A contingent of about 200 U.S. Marines will soon arrive in Darwin, northern Australia. They are the forerunners of a bigger force of up to 2,500 marines agreed in November by leaders of the two allies.
Singapore has offered basing facilities to several high-speed Littoral Combat Ships being brought into service with the U.S. Navy, while U.S. ally the Philippines is negotiating with Washington to hold more military training exercises with the U.S. in the Philippines and increase U.S. Navy access to Philippine ports.
Vietnam is in the midst of a major military buildup to protect its interests in the South China Sea, following similar moves by Malaysia.

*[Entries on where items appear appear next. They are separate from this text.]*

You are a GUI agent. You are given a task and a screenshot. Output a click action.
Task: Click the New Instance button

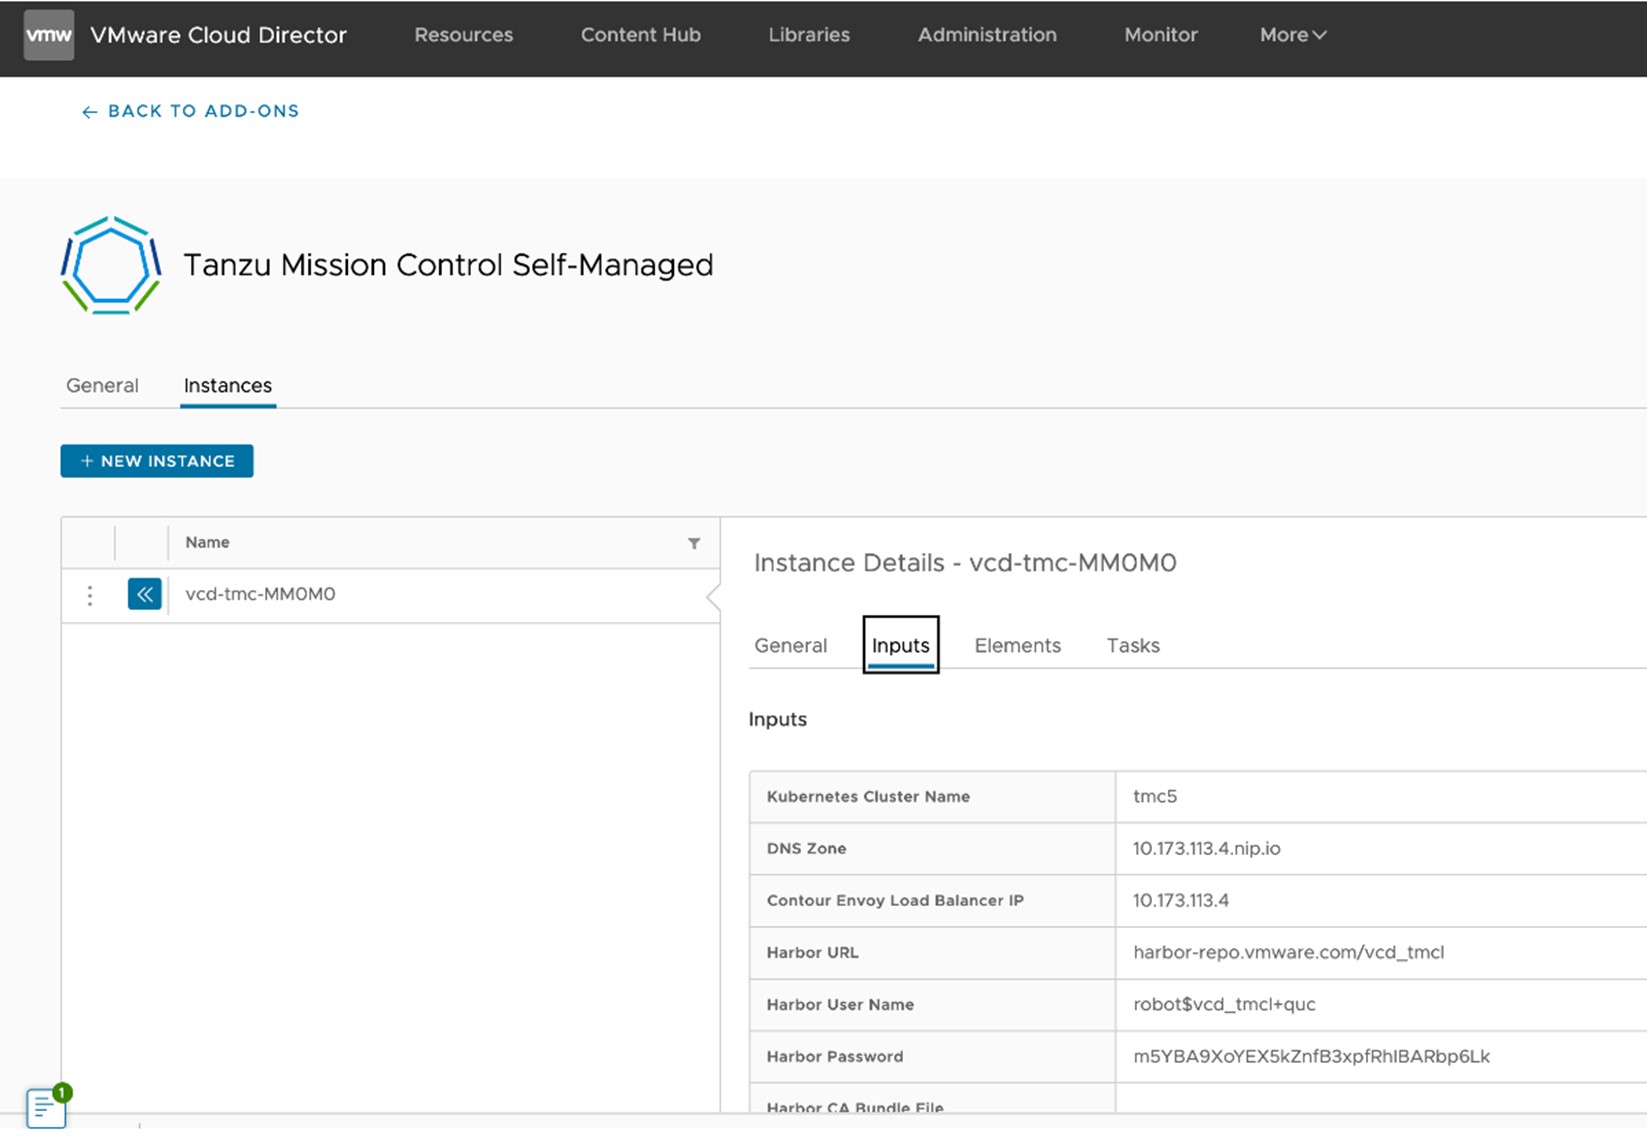(157, 461)
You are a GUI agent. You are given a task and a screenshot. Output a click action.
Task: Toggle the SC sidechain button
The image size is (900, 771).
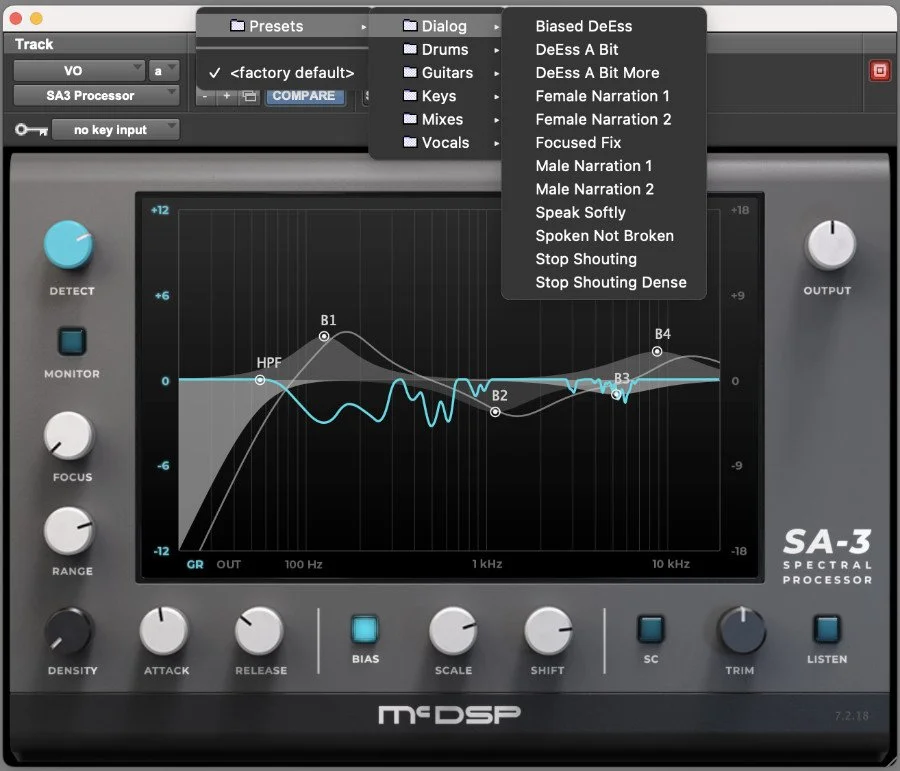click(651, 631)
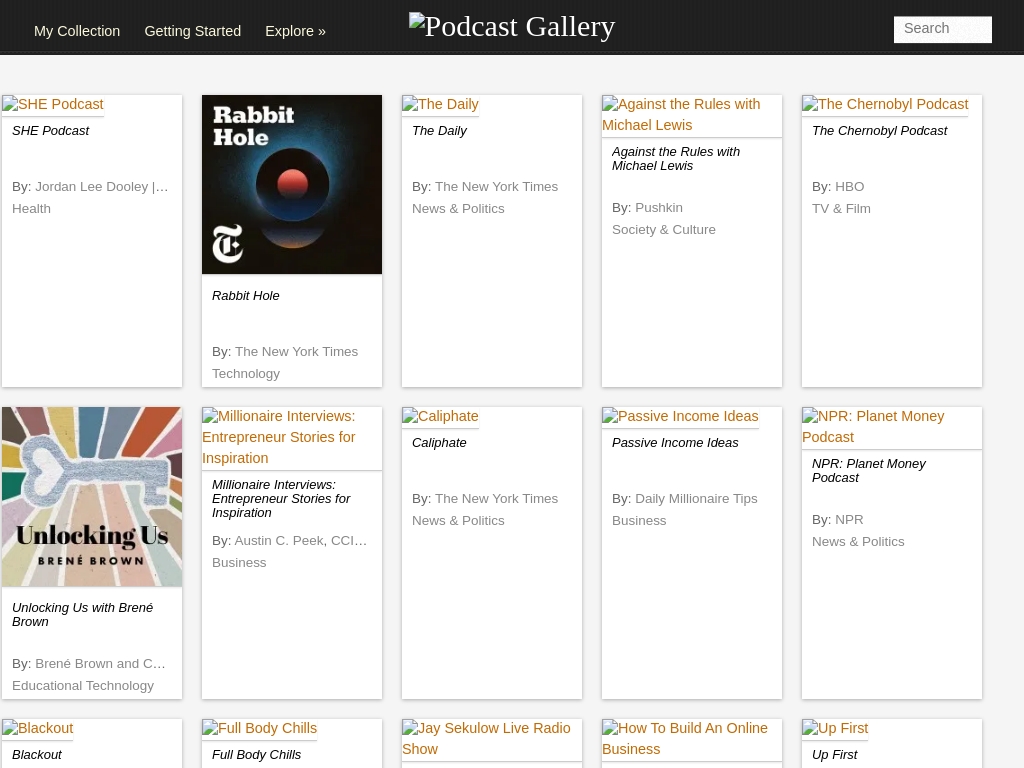Open the Blackout podcast thumbnail

coord(37,728)
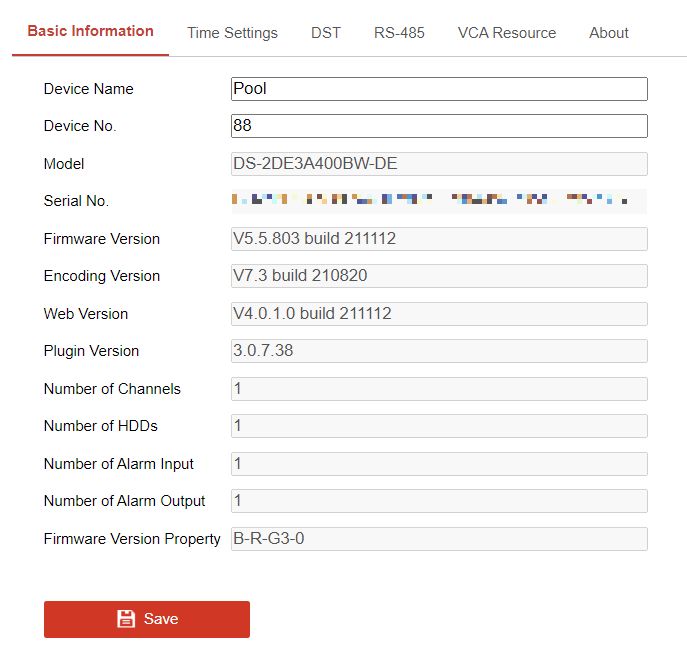Click the Number of Alarm Input field

click(x=439, y=464)
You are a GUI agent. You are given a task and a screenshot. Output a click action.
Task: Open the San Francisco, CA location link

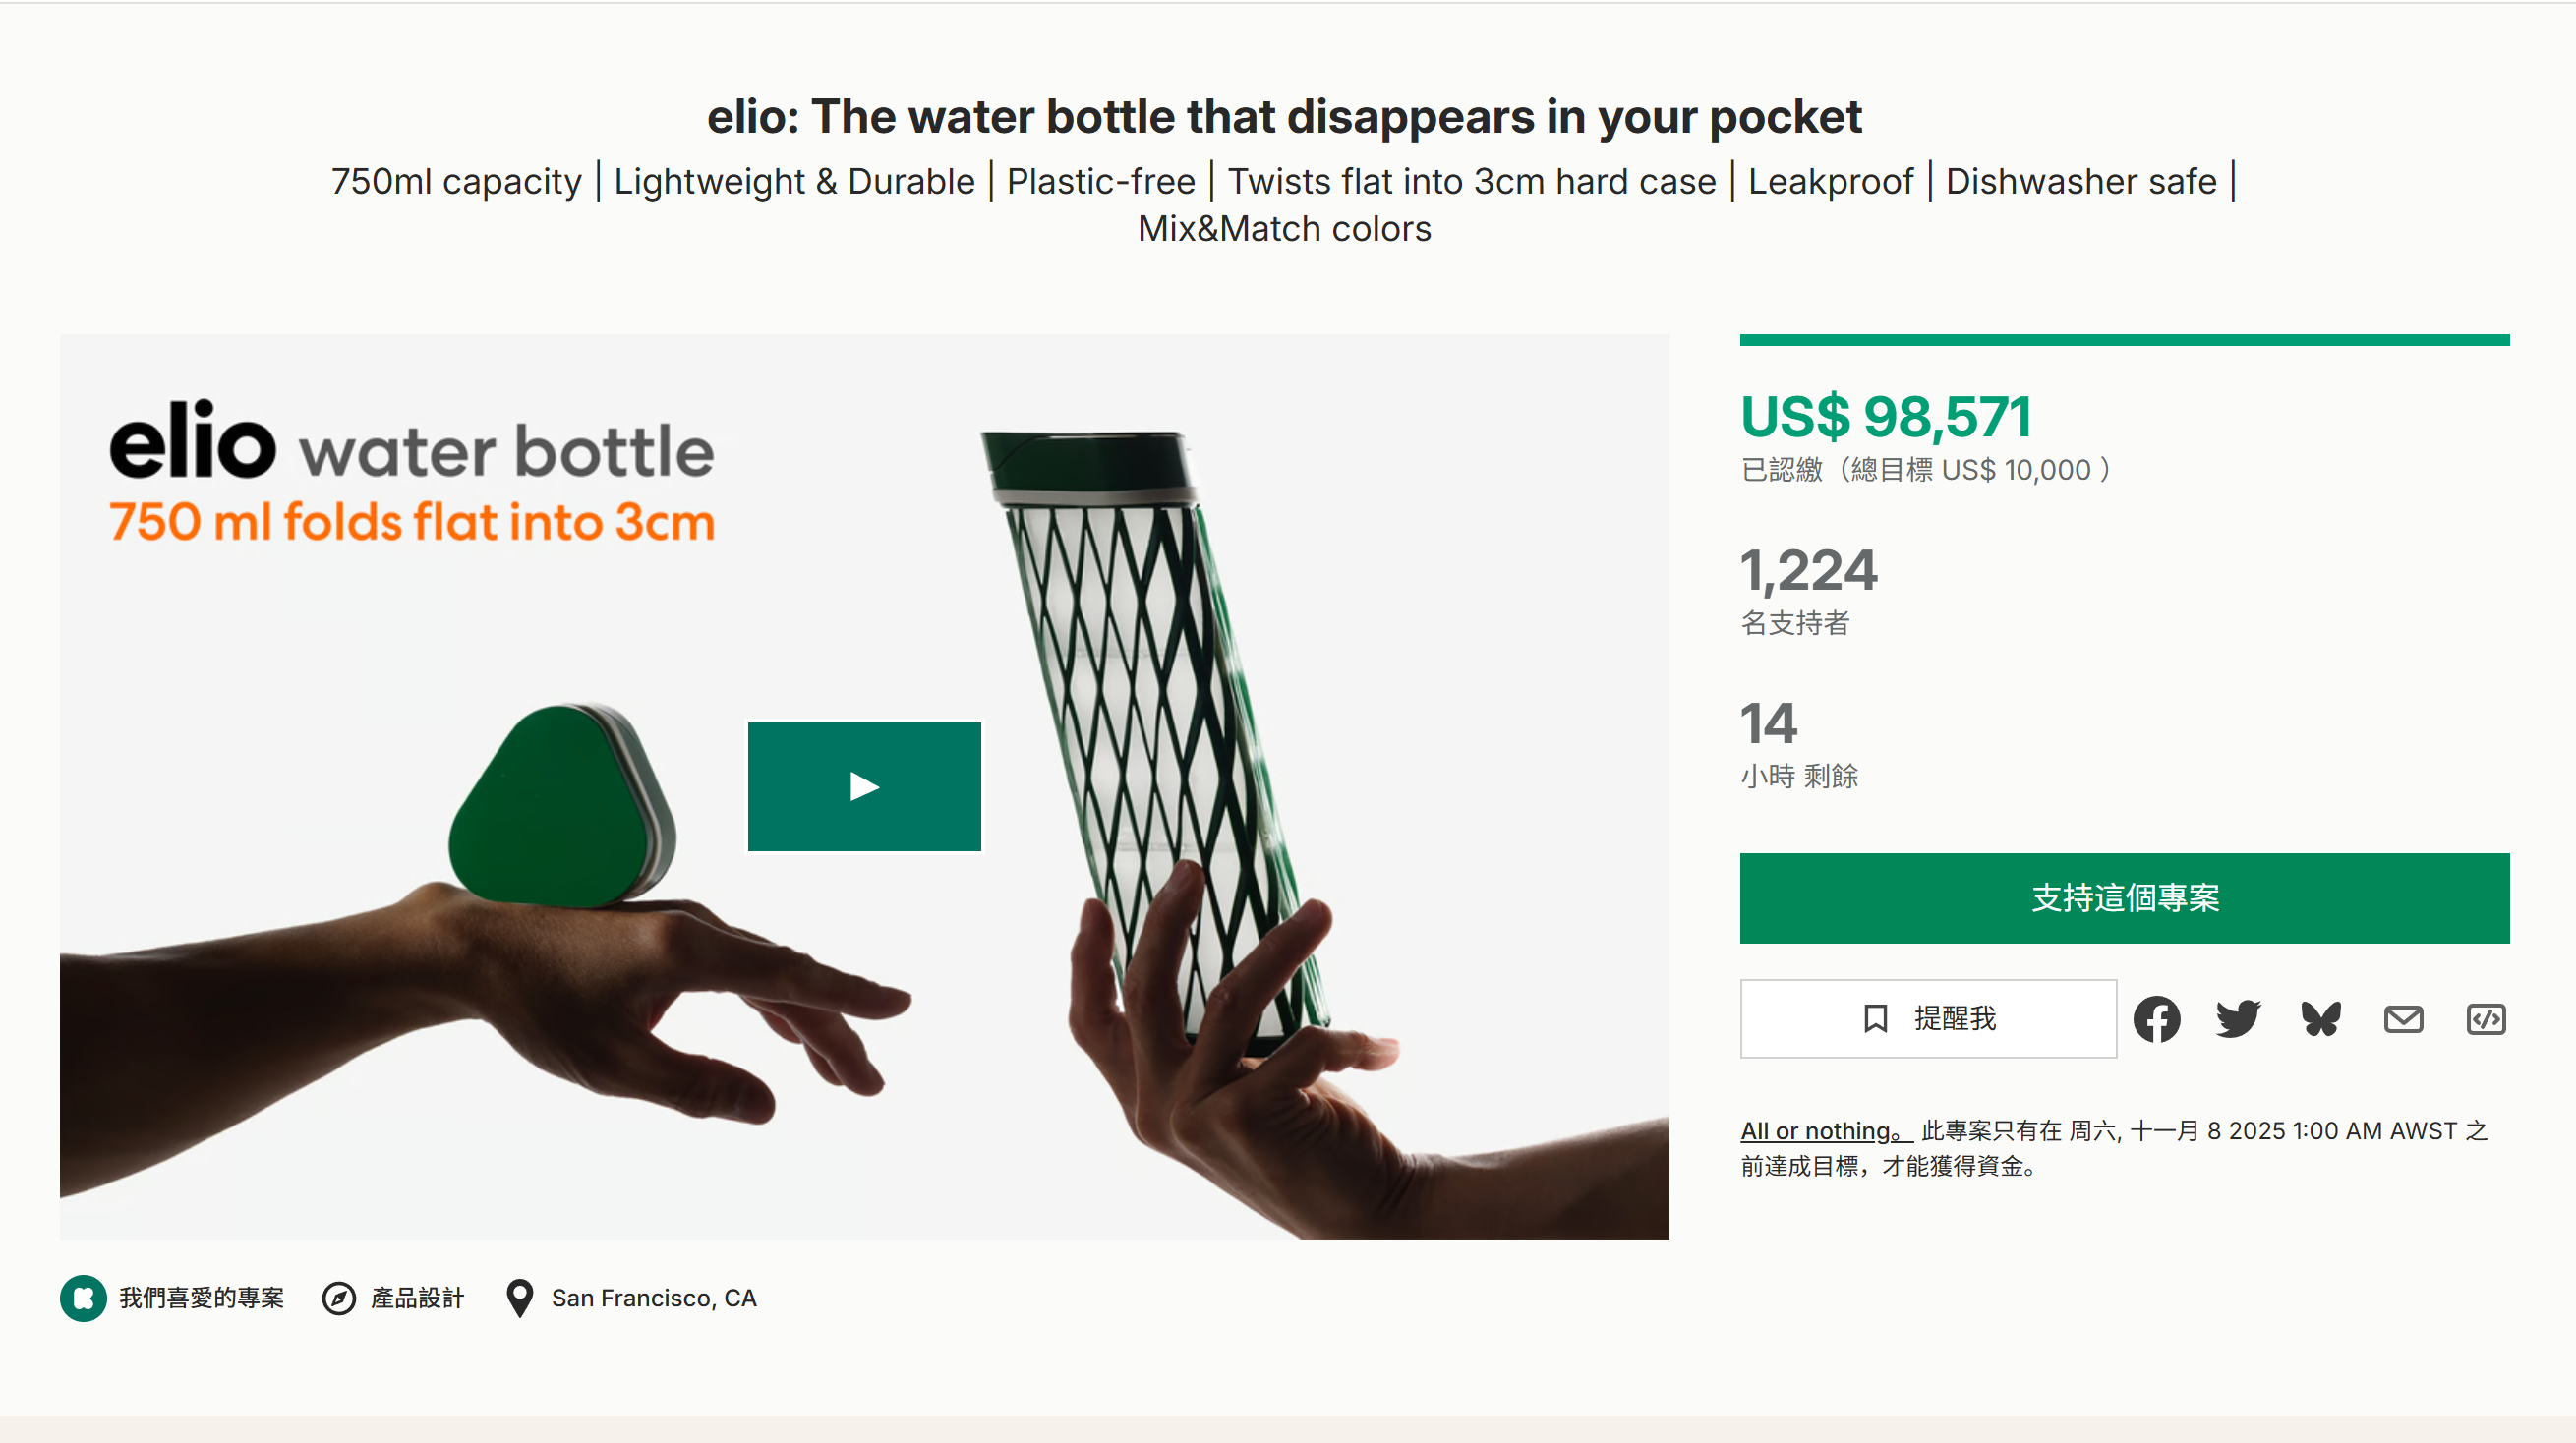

The U.S. Marines will rotate through bases in northern Australia for training and exercises, underscoring what President Barack Obama said was U.S. determination to play a larger and long-term role in shaping the region and its future, despite looming hefty cuts in America’s defense budget.
Obama reaffirmed in South Korea recently that reductions in defense spending would not come at the expense of the Asia-Pacific. “America’s armed forces are going to stay ready for the full range of contingencies and threats,” he said.
Japan and the U.S. are expected to finalize an agreement later this month to relocate 4,700 U.S. Marines from the Japanese island of Okinawa to Guam, a U.S. territory and major military base in the western Pacific.
The Yomiuri Shimbun reported that the new force layout would divide the Marine Corps command, ground force, air and logistic units into an arc of bases forming a flank along the eastern seaboard of China.
Marines are the spearhead of U.S. forces deployed in the Asia-Pacific region. The Yomiuri said that spreading them more widely across the region was designed to make any foreign attack on their bases more difficult, counter the growing military strength of China, and better prepare for any future disaster relief and humanitarian aid efforts.
The U.S. is also realigning its forces in the western Pacific to focus more of them on maintaining stability in Southeast Asia and protecting the shipping and energy supply lines that run through the Indian Ocean to East Asian economies that are key drivers of global growth.